UK fishermen are getting older and the industry faces a recruitment problem, the All Party Parliamentary Group on Fisheries was told

The first public event of the All Party Parliamentary Group on Fisheries has highlighted the recruitment problem facing the UK fishing industry, and the lack of young people entering the industry which presents a major challenge.
The open parliamentary seminar, entitled Recruitment into Fishing Careers, bringing Parliamentarians and representatives from across the sector to Westminster, was told that the fishing workforce is ageing: with the average age of a deckhand now 35 and skippers averaging 48 years old.
John Balls, Chair of the North Devon Fishermen’s Association, and one of the speakers at the event, believes that ‘the lack of willing young people’ is the greatest challenge, commenting further that the ‘lack of positivity for the fishing industry, from outside education plus finance issues’ are obstacles.
His view was echoed by Mike Park, CEO of the Scottish White Fish Producers’ Association, stating that ‘the biggest obstacle [to be] the lack of vision [of] fishing as a career at the pre-leaving-school stage.’
There was agreement from panellists that efforts should focus around proactive education to spark new interest in the industry for future generations.
‘The most positive outcome [of the event] was that everyone agreed that fishing should be shown in schools to be a rewarding career and should be promoted as such,’ John Balls said.
A range of views came from the floor including options for gaining transferable skills in the fishing industry and where these might come from, including the supply chain. It was asserted from the audience that young people prioritise gathering transferable skills, particularly given that it may be common across sectors to change jobs every 3-5 years. A challenge for fishing is how to recognise and adapt to this.
Mike Park underscored the need for fishing to be seen to offer secure, safe jobs
‘The industry should have a commitment to put in structures that create a sound platform for employment,’ he said.

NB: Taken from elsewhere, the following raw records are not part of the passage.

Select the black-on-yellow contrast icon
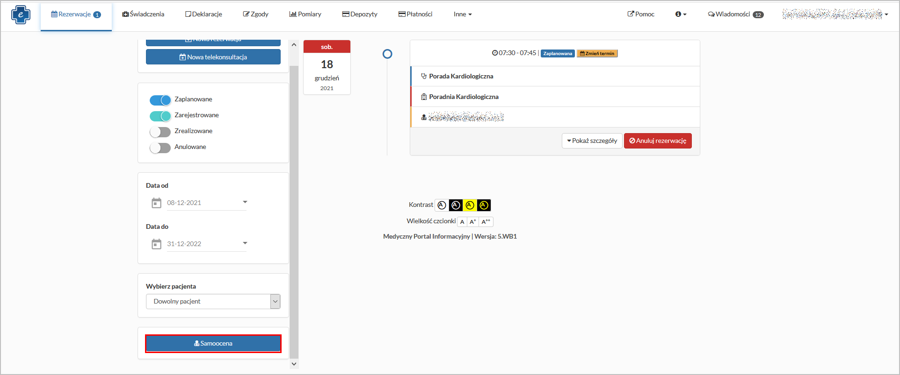This screenshot has width=900, height=375. pyautogui.click(x=470, y=205)
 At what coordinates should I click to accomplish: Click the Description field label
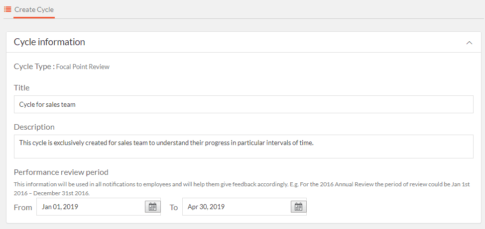(34, 127)
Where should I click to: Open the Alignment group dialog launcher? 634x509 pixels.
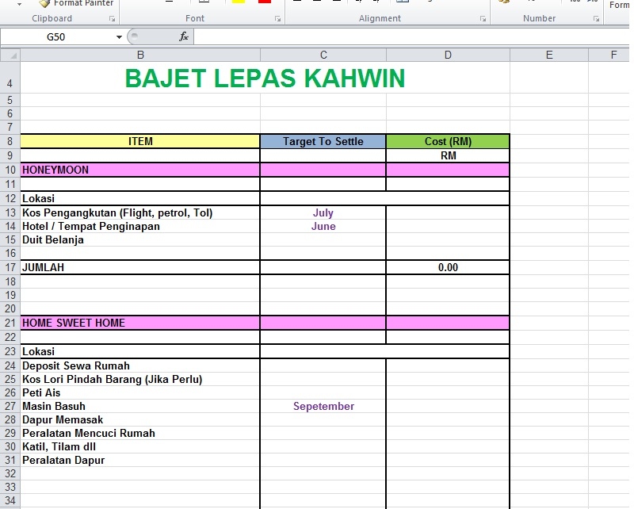(482, 19)
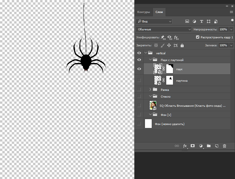Screen dimensions: 235x179
Task: Hide the vertical group
Action: tap(139, 53)
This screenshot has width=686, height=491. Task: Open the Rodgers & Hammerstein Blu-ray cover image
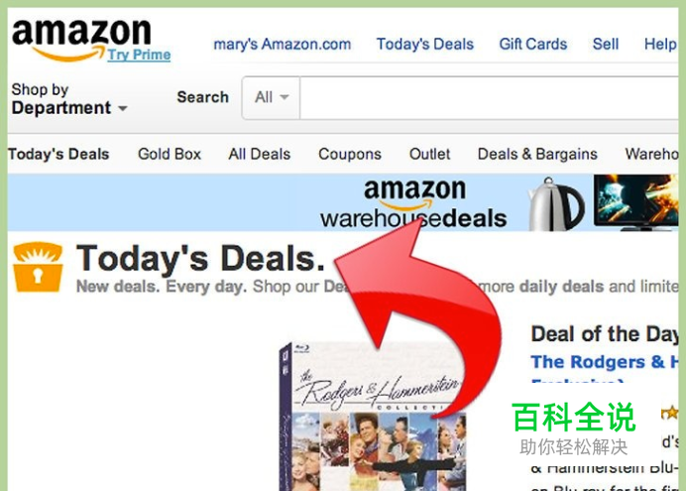point(372,417)

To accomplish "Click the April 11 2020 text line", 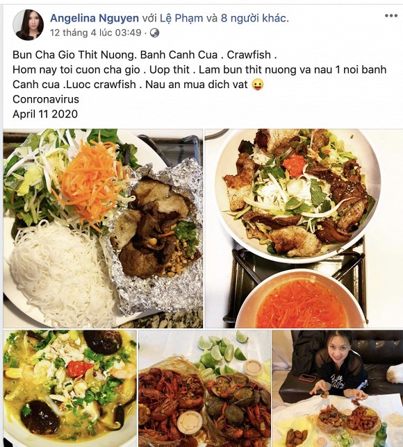I will point(45,114).
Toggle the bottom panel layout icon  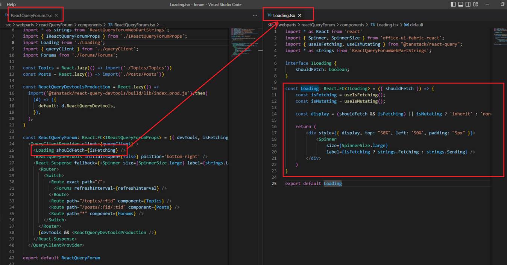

‘The industry itself has a large part to play and I’m not convinced it should be left to the policy makers. The industry should have a commitment to put in structures that create a sound platform for employment. We need to look at the hurdles to entry such as safety, payment structure etc,’
A detailed report, outlining the outcomes of the meeting and the routes forward, will be available by shortly, via the APPG website.